The Mancos Public Library is positioning itself as a focal point for youths on Fridays with the launch of weekly educational programs beginning Sept. 17.
The library is partnering with Mancos School School District RE-6 to offer the activities for students. The school district follows a four-day school week.
Children in pre-K through eighth grade are invited to sign up by noon Wednesday of the week(s) they wish to participate.
Erin Bohm from the library is heading the Friday programs, and said that they are “part of our broader outreach for the community.”
“I see these as enrichment programs,” she said.
While the initiative is run by the library, the school district is sharing funding responsibilities, Bohm said.
The library will be a “safe community environment,” she said.
Young minds will be able to engage in a range of activities in the realms of science, reading, arts, crafts and engineering.
The activities are scheduled in blocks, and children will be able to choose what they want to participate in.
From 12:30 to 2 p.m., the library will host a building and creating block, and from 1 to 3 p.m., seven to 12-year-olds can create in a Lego lab. In addition to building projects, they will be able to use a Lego laptop to practice coding.
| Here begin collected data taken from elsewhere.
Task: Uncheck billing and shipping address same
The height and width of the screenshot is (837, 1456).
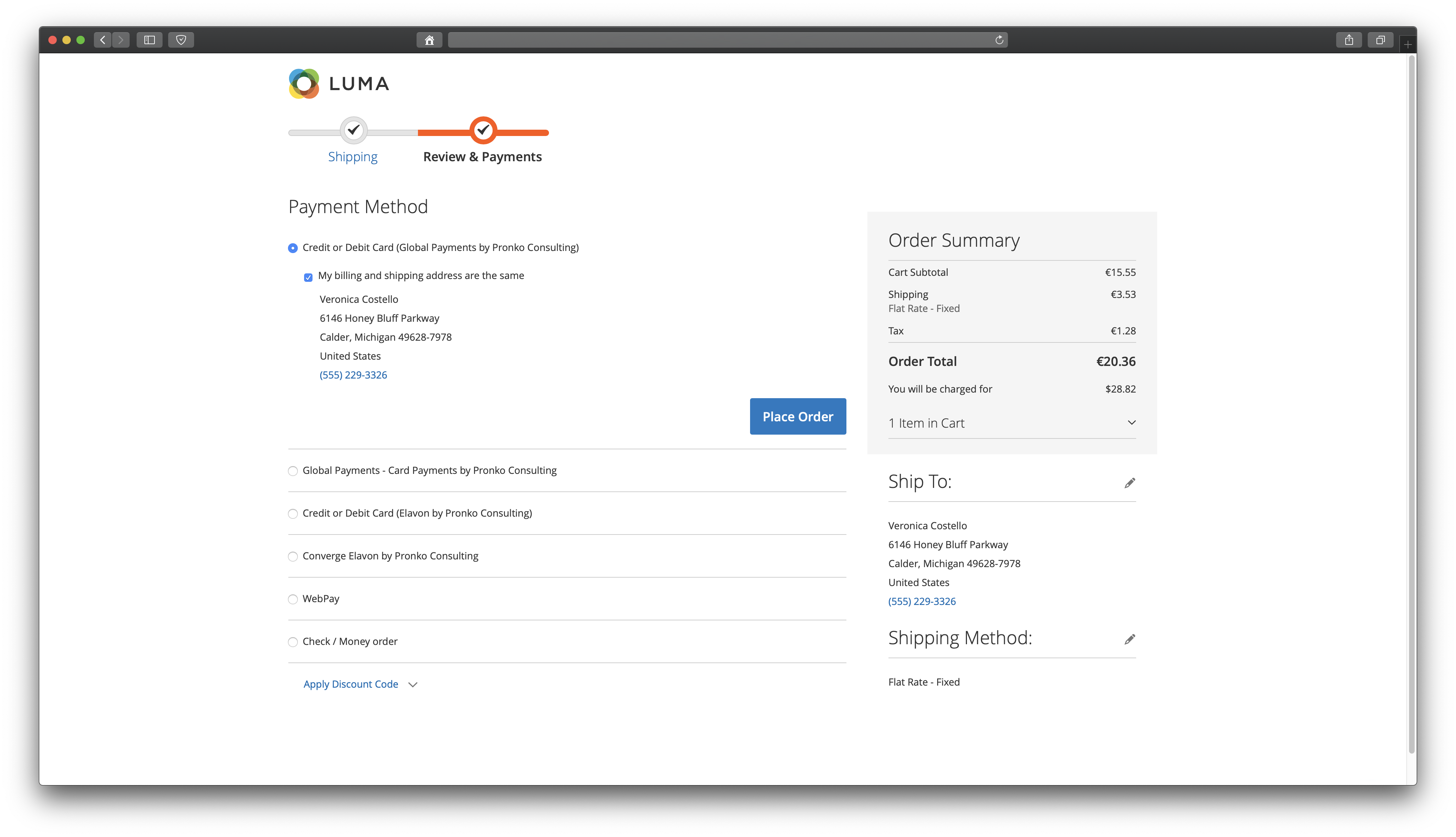Action: [308, 277]
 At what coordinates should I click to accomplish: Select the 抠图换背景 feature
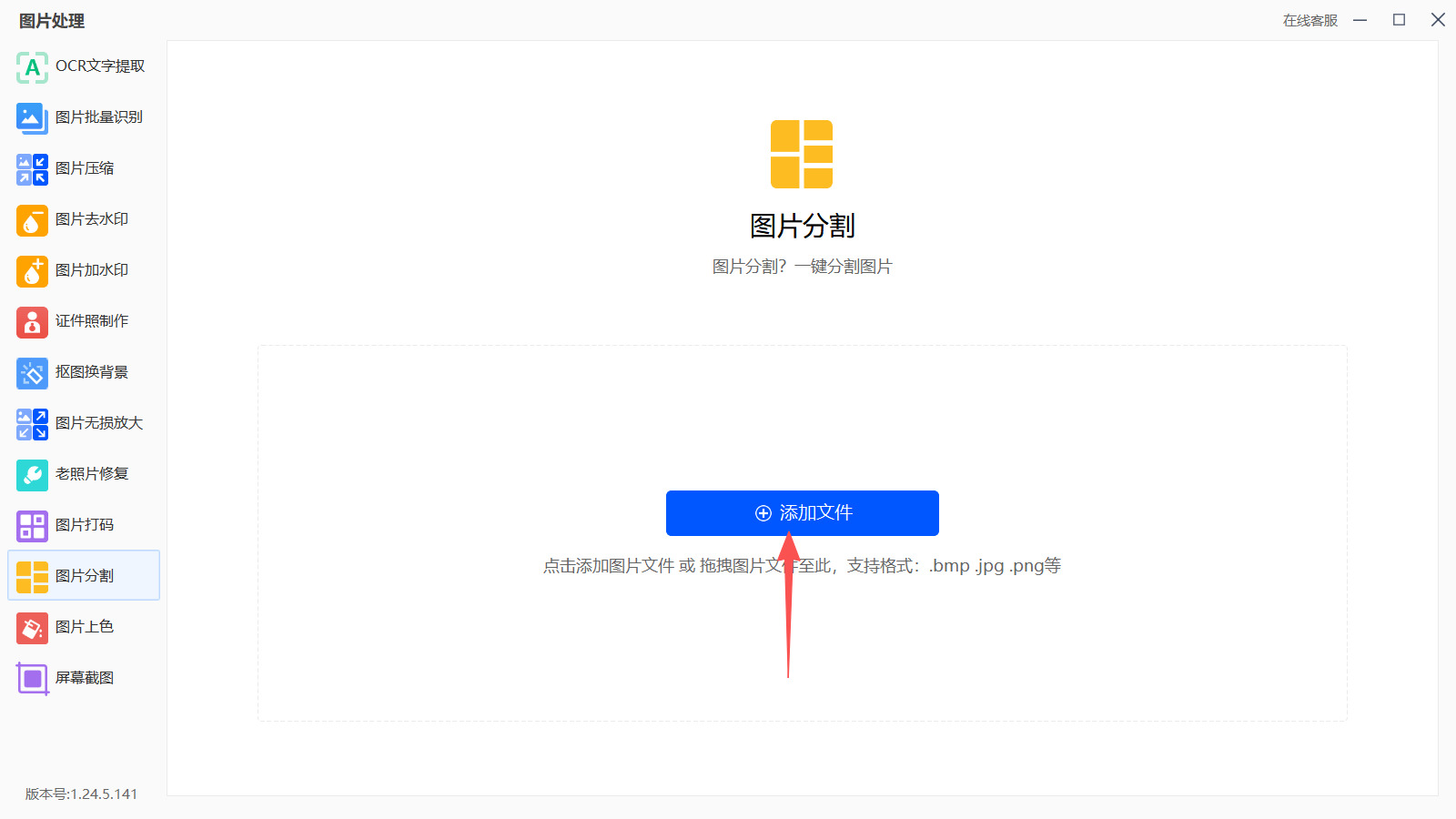[x=82, y=371]

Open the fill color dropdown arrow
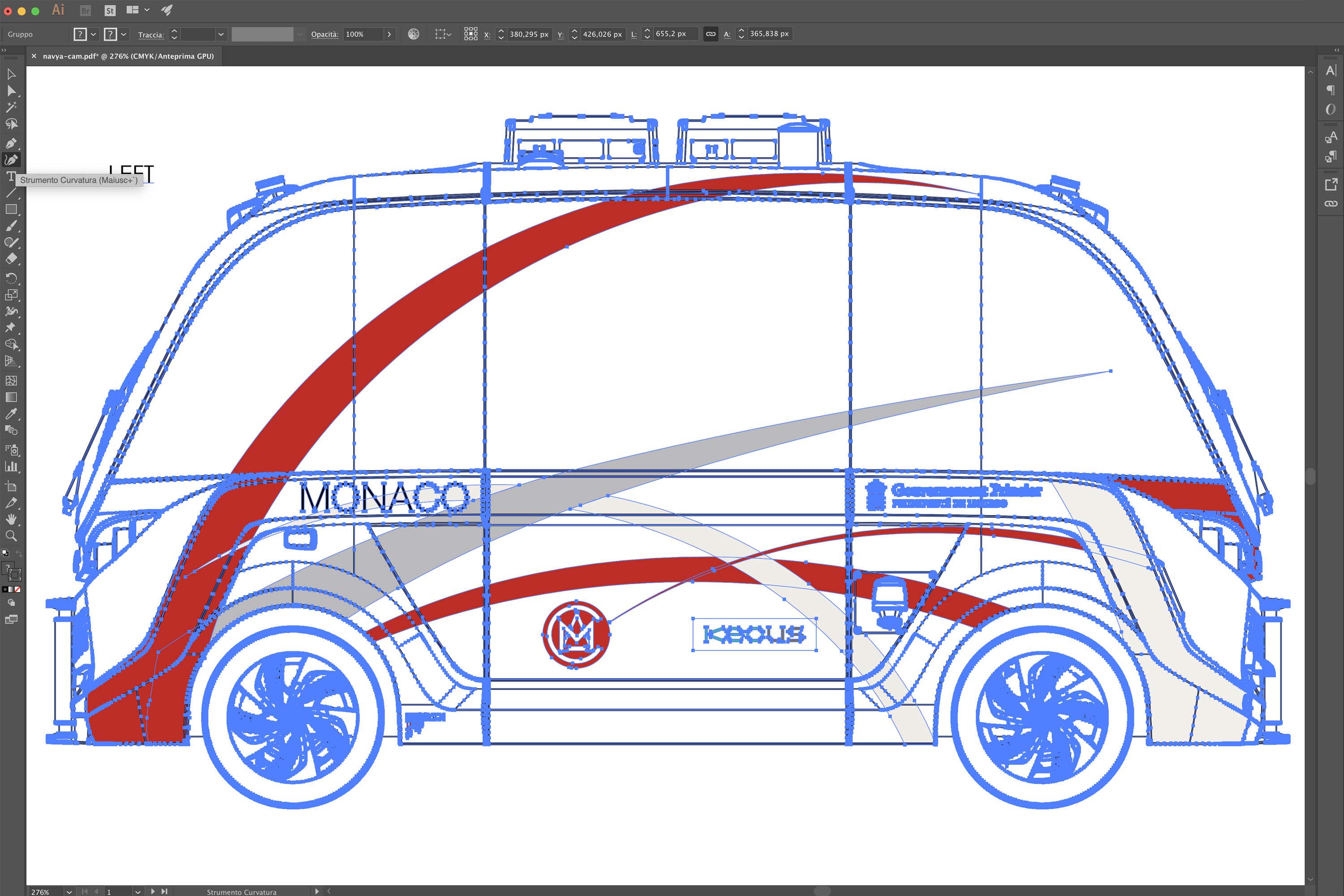tap(93, 34)
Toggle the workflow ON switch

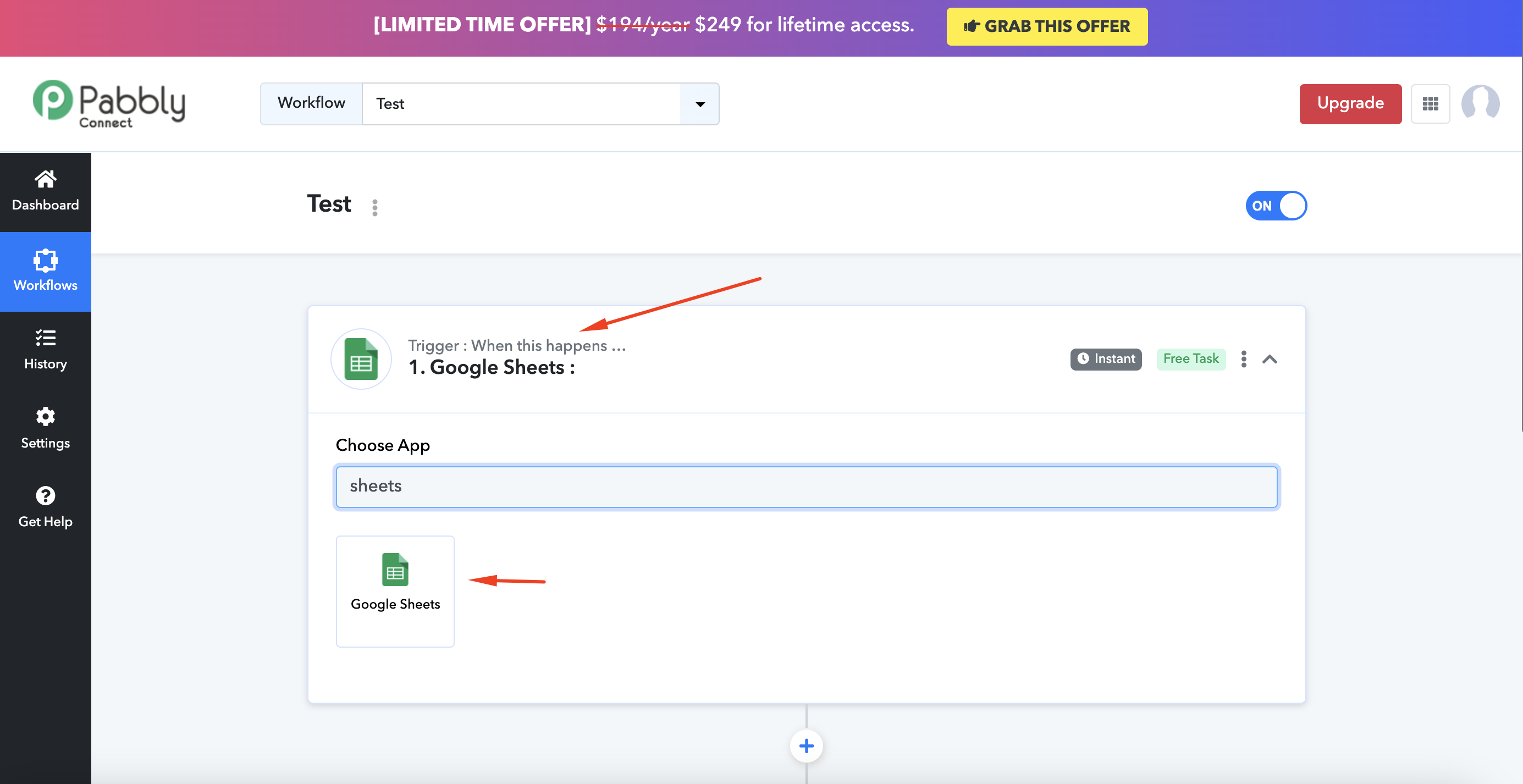click(1276, 206)
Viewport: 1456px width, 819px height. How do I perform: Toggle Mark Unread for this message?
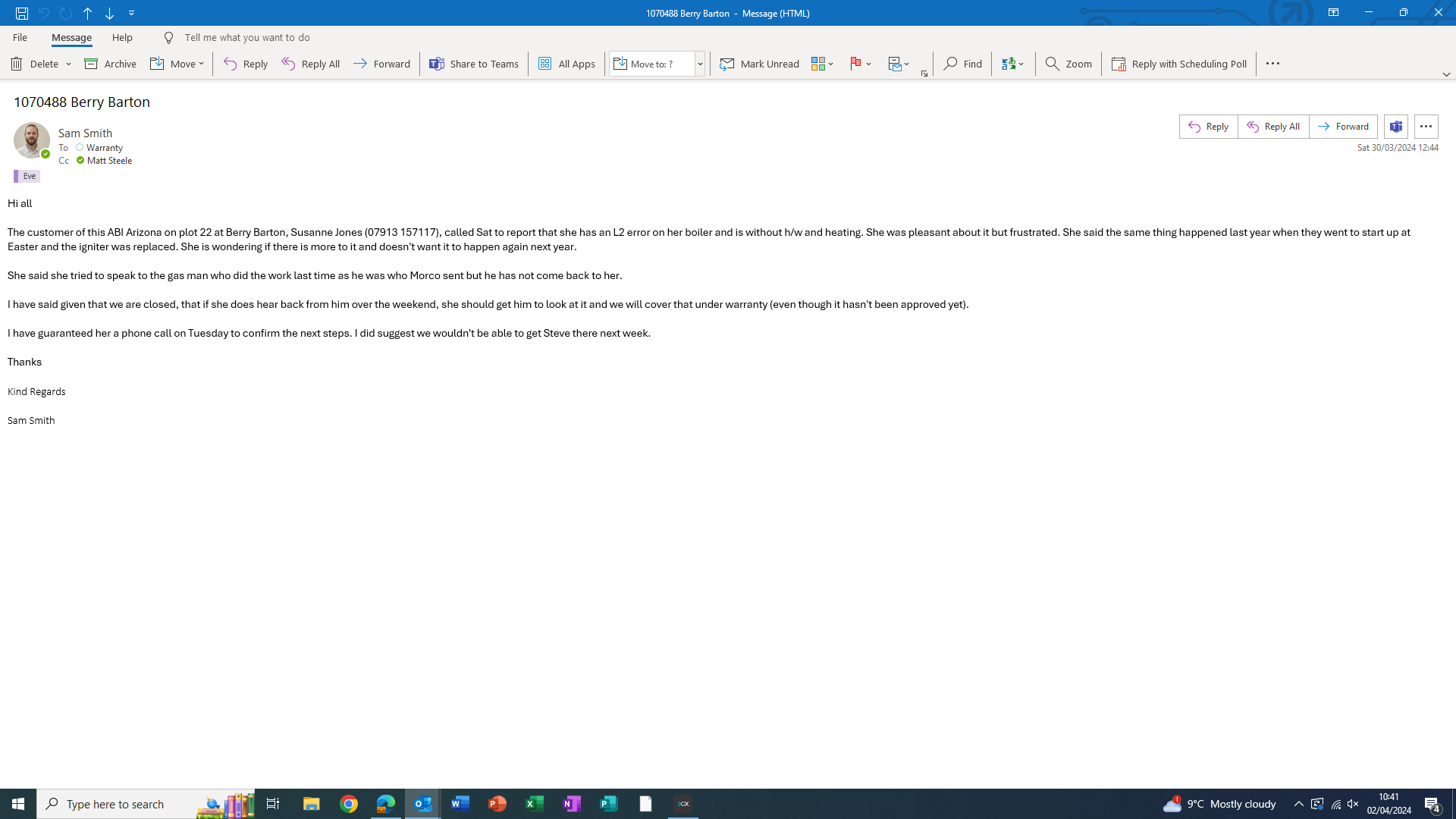(x=759, y=64)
The library hopes to form an official, competitive Lego League team.
The programs will be held outdoors whenever possible, Bohm said.
There will be a break for lunch in between which will be provided to children free of charge.
“Food insecurity really comes to light when there’s no school Friday,” Bohm said.
While she’s never been an official schoolteacher, Bohm said that she’s been an ‘informal teacher’ for years.
“I’ve taught lots of kids about lots of things,” she said. “It’s in my skill set to recognize what concepts are at the forefront of an age range.”
While the school district is endorsing the library’s Friday programs, any children from the community are welcome to participate, she said.
Parents can register by emailing Bohm at email@example.com.
If the Friday events draw many participants, the programs may be divided by age group.
“For now, we’re one big happy family,” Bohm said.